New Zealand Central Bank Holds Rates, Says Policy Needs to Stay Tight for While



KONTAN.CO.ID - WELLINGTON. New Zealand's central bank held the cash rate steady at 5.5% on Wednesday, as it reiterated that previous rate hikes had helped dampen prices but said that policy needs to remain restrictive for a while in order to bring inflation below its target band.

The decision was in line with expectations from 28 economists in a Reuters poll with all but one forecasting the Reserve Bank of New Zealand (RBNZ) would leave the cash rate at a 15-year high for the fourth consecutive meeting.

"The Committee remains confident that the current level of the OCR (official cash rate) is restricting demand. However, a sustained decline in capacity pressures in the New Zealand economy is required to ensure that headline inflation returns to the 1 to 3 percent target," the statement said.


"The OCR needs to remain at a restrictive level for a sustained period of time to ensure this occurs."

The New Zealand dollar fell 0.4% after the decision, reflecting a slim chance of a rate hike that had been priced in over recent weeks and as markets pared back expectations for an increase in coming meetings.

Read Also: Houthis Say They Can Reassess Red Sea Attacks if Israeli Aggression Stops

The central bank's rate forecast track also signaled a slightly more dovish outlook than some traders had anticipated. The RBNZ lowered its forecast cash rate peak to 5.6% from a previous projection of 5.7% - effectively reducing the risk of further tightening - and continues to foresee a cut until mid-2025.

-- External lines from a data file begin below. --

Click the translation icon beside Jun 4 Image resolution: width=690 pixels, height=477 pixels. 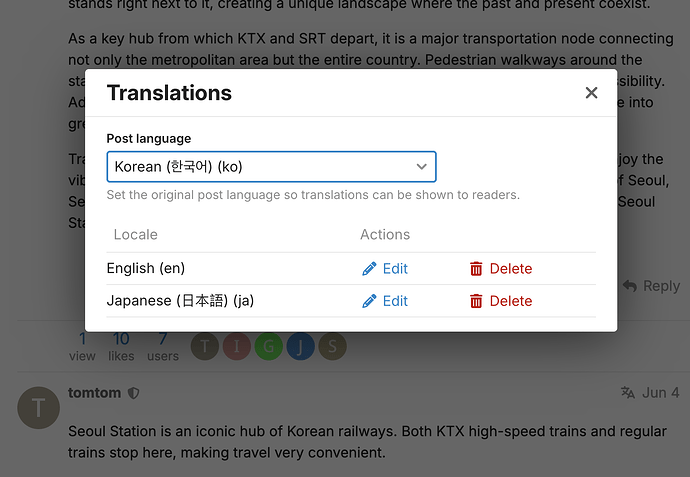[x=628, y=393]
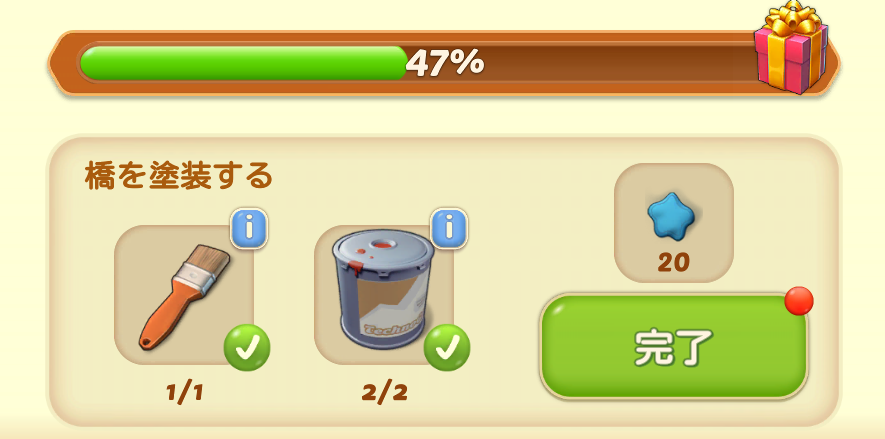Tap the 20 star reward count
The height and width of the screenshot is (439, 885).
click(673, 262)
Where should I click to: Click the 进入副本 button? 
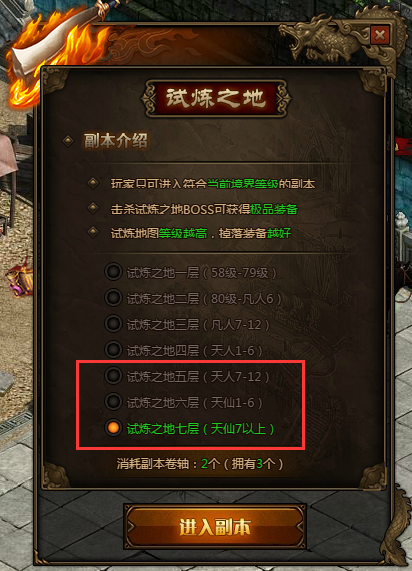pos(215,527)
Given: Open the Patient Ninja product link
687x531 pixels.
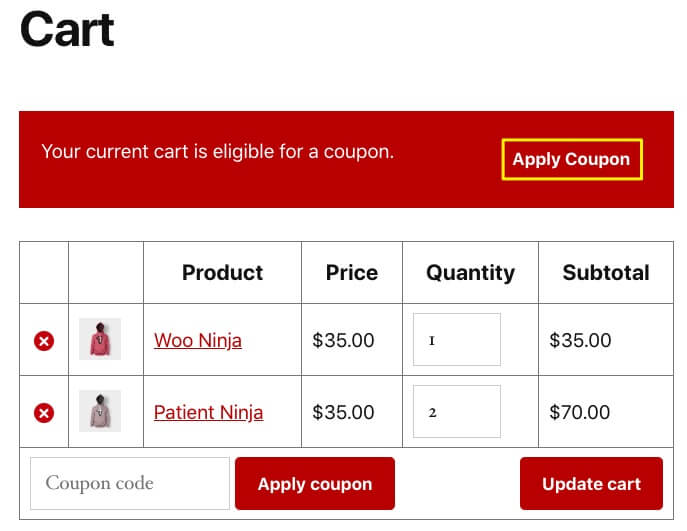Looking at the screenshot, I should (x=208, y=412).
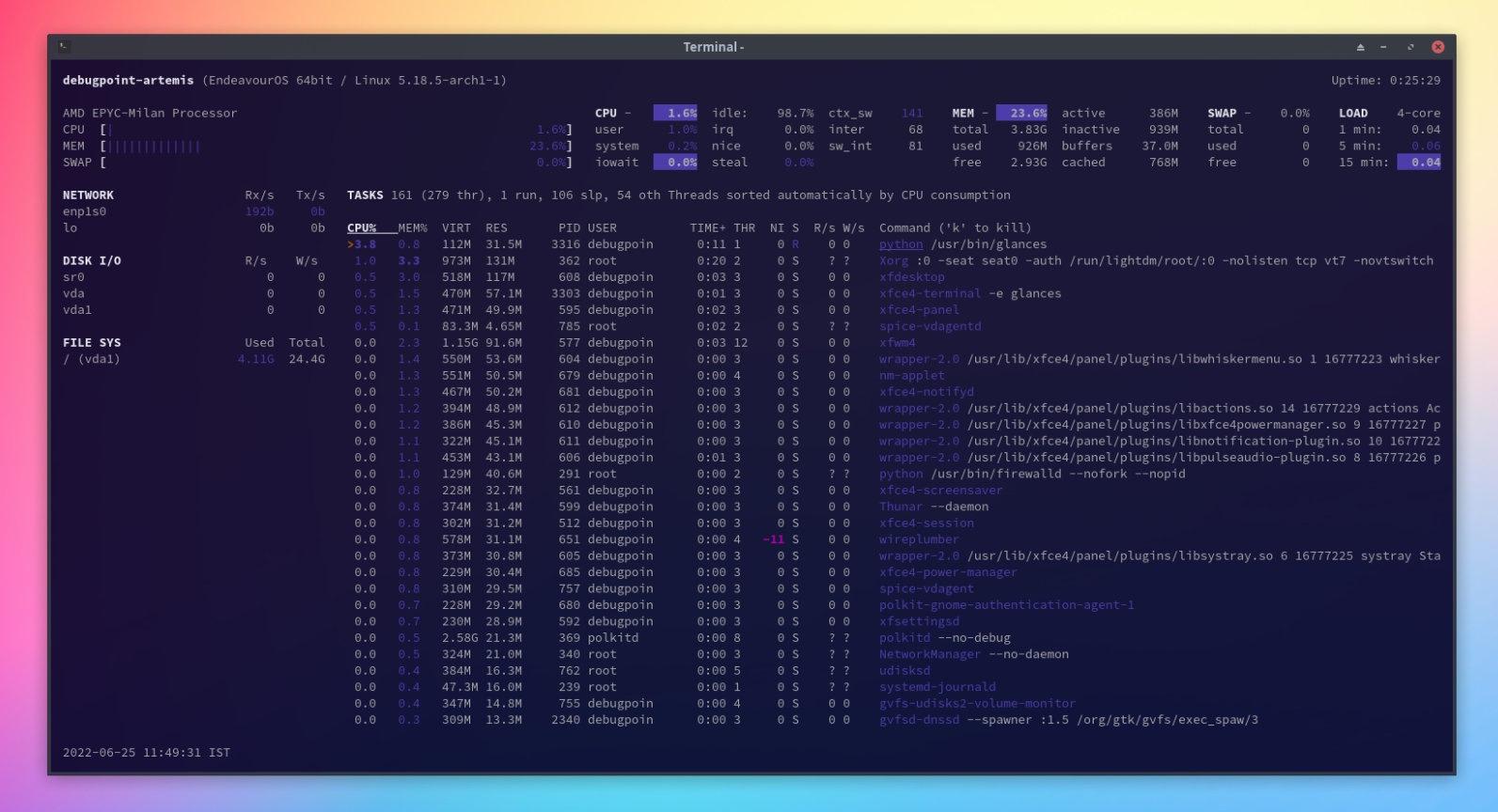The width and height of the screenshot is (1498, 812).
Task: Click the wireplumber process name
Action: (x=919, y=539)
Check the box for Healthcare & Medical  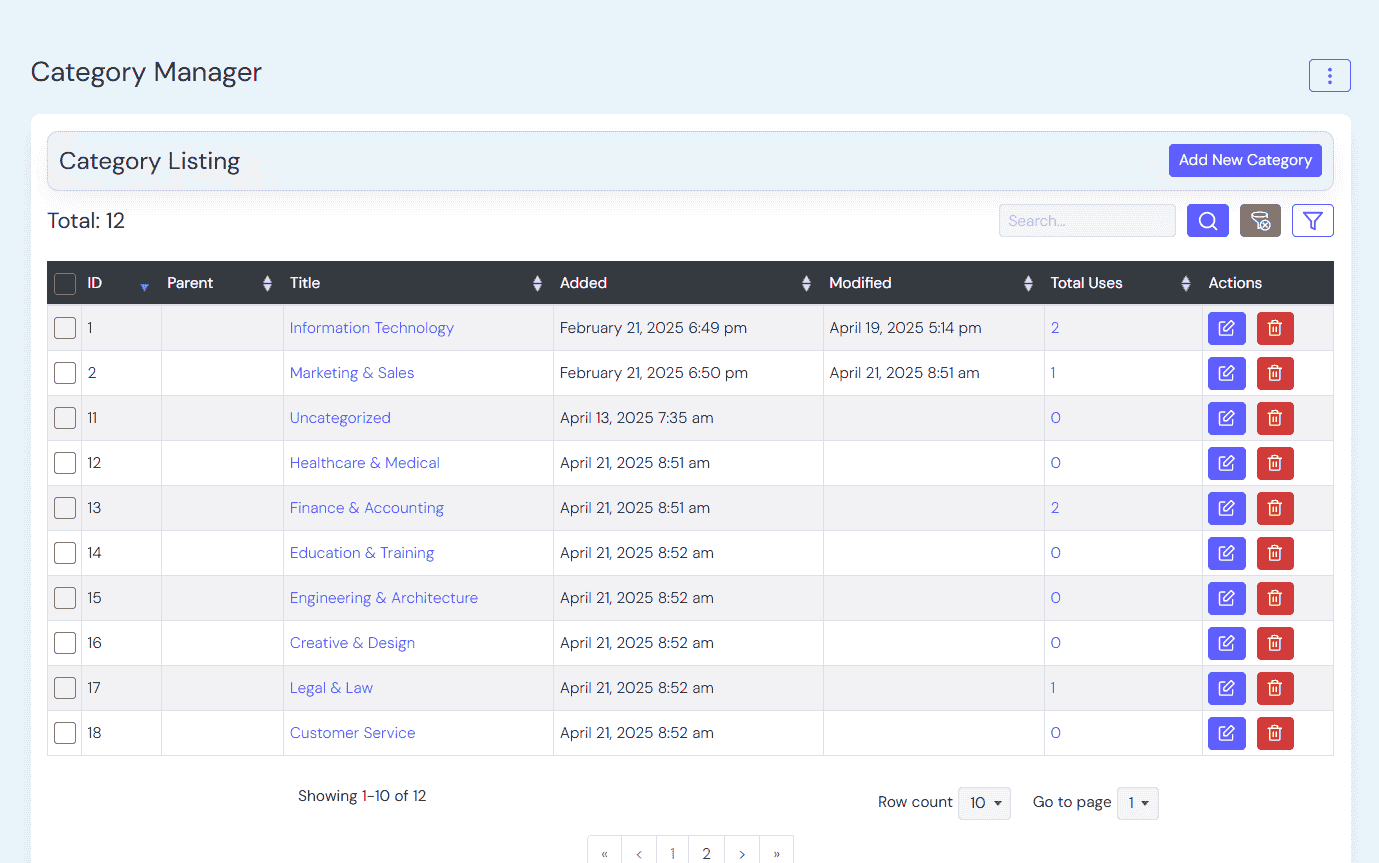[x=65, y=463]
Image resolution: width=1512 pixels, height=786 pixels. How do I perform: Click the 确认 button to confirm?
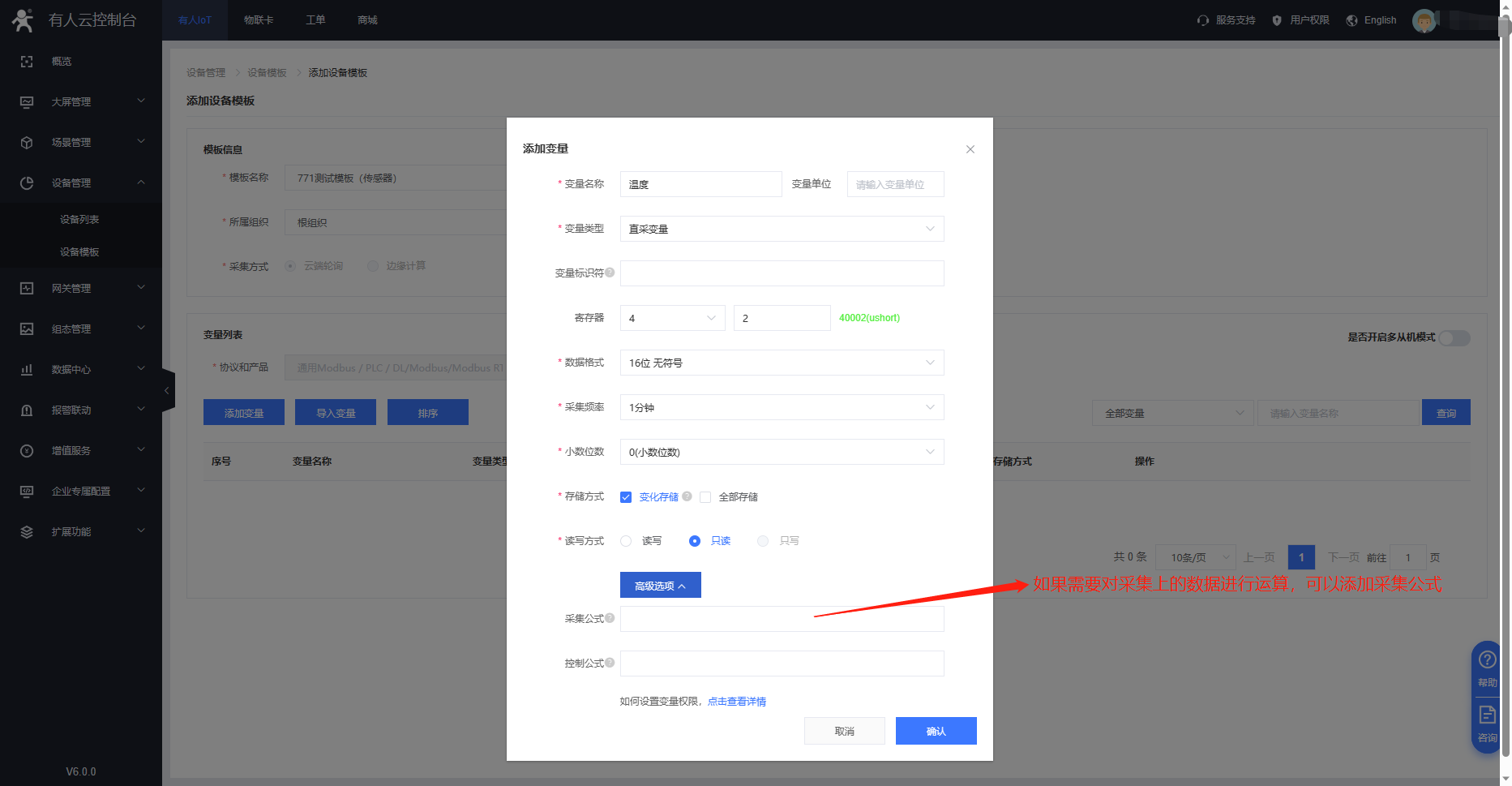(x=936, y=731)
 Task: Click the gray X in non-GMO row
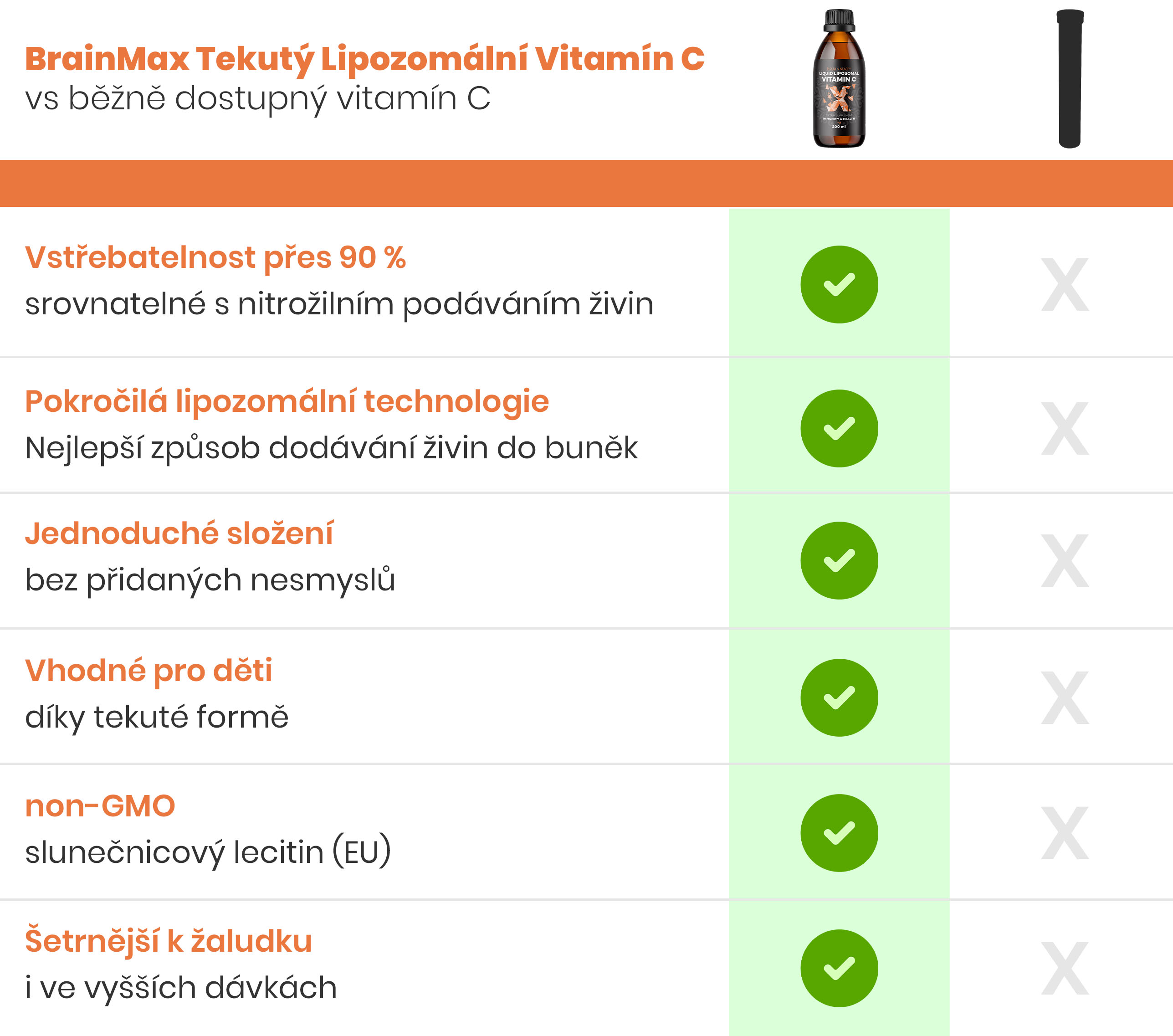1065,833
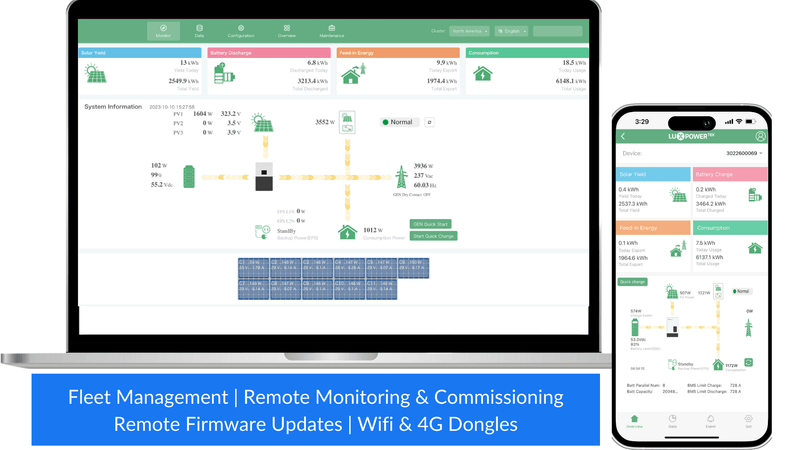
Task: Click the green battery icon in diagram
Action: coord(189,177)
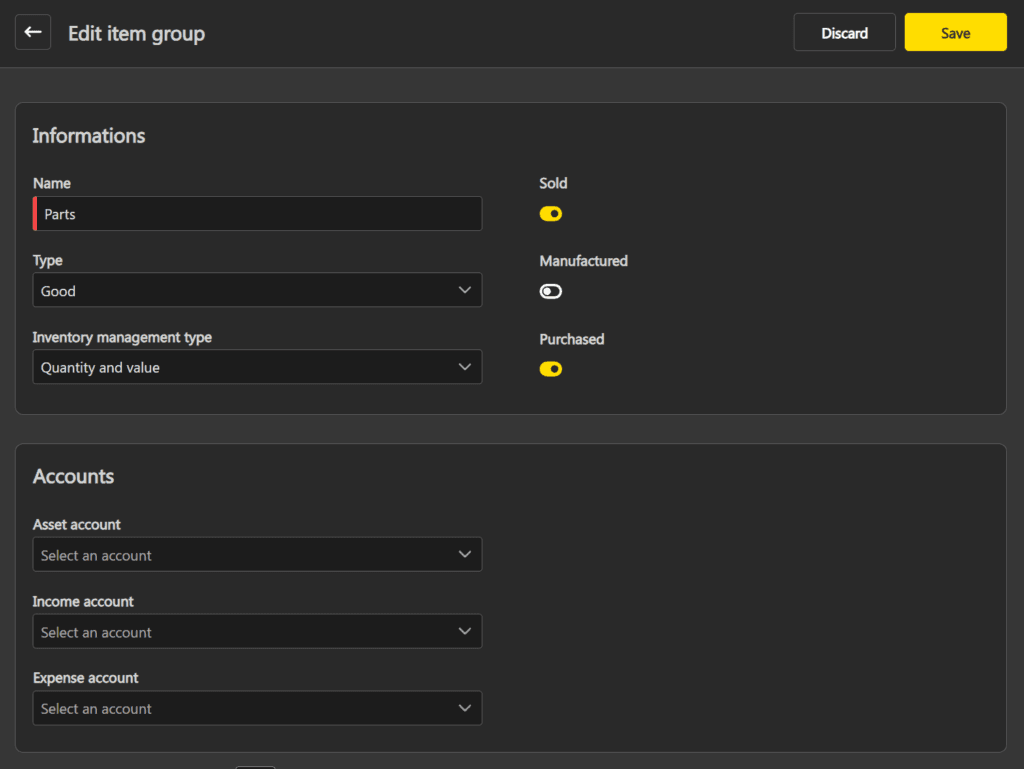The image size is (1024, 769).
Task: Click the Informations section heading
Action: point(89,136)
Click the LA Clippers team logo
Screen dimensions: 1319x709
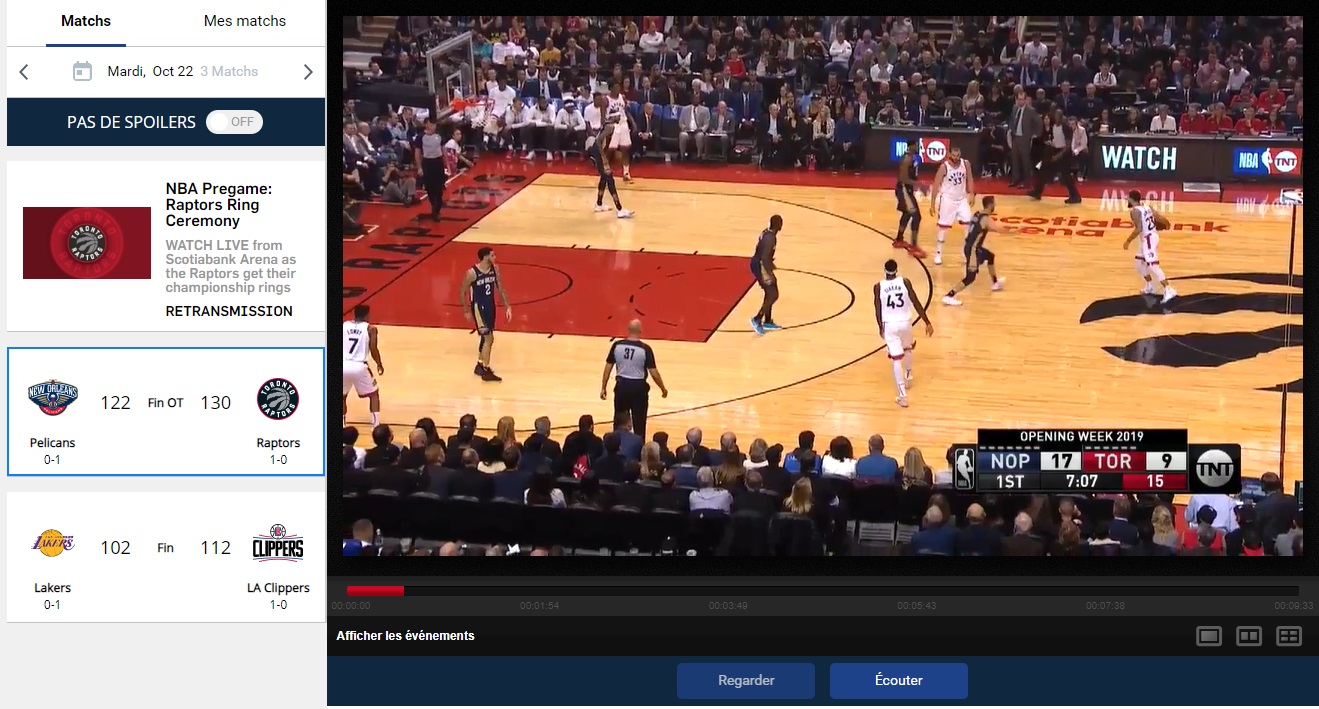277,544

“Members agreed they remain confident that monetary policy is restricting demand. A further decline in capacity pressure is expected, supporting a continued decline in inflation,” the central bank's minutes, which accompanied the policy statement, said.

A front-runner in withdrawing pandemic-era stimulus among its peers, the RBNZ has battled to curb inflation, lifting rates by 525 basis points since October 2021 in the most aggressive tightening since the official cash rate was introduced in 1999.

New Zealand's annual inflation has come off in recent months and is currently running at 4.7% with expectations that it will return to its target band of 1% to 3% in the second half of this year.

The rate hikes have sharply slowed the economy with recent data showing that it was tracking below previous central bank expectations. However, the unemployment rate in the fourth quarter of 2023 was slightly better at 4.0%, compared with an expected 4.2% rate.